:: Dataset content ::
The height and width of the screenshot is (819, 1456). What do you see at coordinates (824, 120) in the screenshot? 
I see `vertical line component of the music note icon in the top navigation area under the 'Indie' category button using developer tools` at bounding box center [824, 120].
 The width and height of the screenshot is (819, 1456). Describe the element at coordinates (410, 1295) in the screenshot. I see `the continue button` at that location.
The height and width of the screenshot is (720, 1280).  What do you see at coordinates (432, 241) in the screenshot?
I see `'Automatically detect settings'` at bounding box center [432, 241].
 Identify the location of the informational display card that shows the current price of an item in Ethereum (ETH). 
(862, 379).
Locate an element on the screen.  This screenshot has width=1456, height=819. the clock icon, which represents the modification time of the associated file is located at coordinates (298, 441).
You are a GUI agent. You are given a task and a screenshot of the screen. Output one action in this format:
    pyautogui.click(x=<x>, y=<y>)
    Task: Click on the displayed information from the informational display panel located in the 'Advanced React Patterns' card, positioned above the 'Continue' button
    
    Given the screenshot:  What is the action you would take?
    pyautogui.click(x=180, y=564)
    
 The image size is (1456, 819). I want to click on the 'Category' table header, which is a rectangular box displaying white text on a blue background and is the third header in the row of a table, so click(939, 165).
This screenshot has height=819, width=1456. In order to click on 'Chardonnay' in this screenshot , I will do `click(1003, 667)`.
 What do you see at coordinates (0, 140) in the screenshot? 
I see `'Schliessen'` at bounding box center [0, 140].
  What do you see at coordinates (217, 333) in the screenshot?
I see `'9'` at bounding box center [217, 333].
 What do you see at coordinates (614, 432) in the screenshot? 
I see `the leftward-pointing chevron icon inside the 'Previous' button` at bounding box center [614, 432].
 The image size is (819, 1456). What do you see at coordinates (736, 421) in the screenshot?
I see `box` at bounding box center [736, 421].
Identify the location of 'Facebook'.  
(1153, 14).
:::
Print all of the data above again, line for line and unchanged.

# Output for this exercise:
The height and width of the screenshot is (819, 1456). What do you see at coordinates (824, 120) in the screenshot? 
I see `vertical line component of the music note icon in the top navigation area under the 'Indie' category button using developer tools` at bounding box center [824, 120].
 The width and height of the screenshot is (819, 1456). Describe the element at coordinates (410, 1295) in the screenshot. I see `the continue button` at that location.
The height and width of the screenshot is (720, 1280).  What do you see at coordinates (432, 241) in the screenshot?
I see `'Automatically detect settings'` at bounding box center [432, 241].
 Identify the location of the informational display card that shows the current price of an item in Ethereum (ETH). 
(862, 379).
Locate an element on the screen.  This screenshot has width=1456, height=819. the clock icon, which represents the modification time of the associated file is located at coordinates (298, 441).
You are a GUI agent. You are given a task and a screenshot of the screen. Output one action in this format:
    pyautogui.click(x=<x>, y=<y>)
    Task: Click on the displayed information from the informational display panel located in the 'Advanced React Patterns' card, positioned above the 'Continue' button
    
    Given the screenshot:  What is the action you would take?
    pyautogui.click(x=180, y=564)
    
 The image size is (1456, 819). I want to click on the 'Category' table header, which is a rectangular box displaying white text on a blue background and is the third header in the row of a table, so click(939, 165).
This screenshot has height=819, width=1456. In order to click on 'Chardonnay' in this screenshot , I will do `click(1003, 667)`.
 What do you see at coordinates (0, 140) in the screenshot? 
I see `'Schliessen'` at bounding box center [0, 140].
  What do you see at coordinates (217, 333) in the screenshot?
I see `'9'` at bounding box center [217, 333].
 What do you see at coordinates (614, 432) in the screenshot? 
I see `the leftward-pointing chevron icon inside the 'Previous' button` at bounding box center [614, 432].
 The image size is (819, 1456). What do you see at coordinates (736, 421) in the screenshot?
I see `box` at bounding box center [736, 421].
Identify the location of 'Facebook'.  
(1153, 14).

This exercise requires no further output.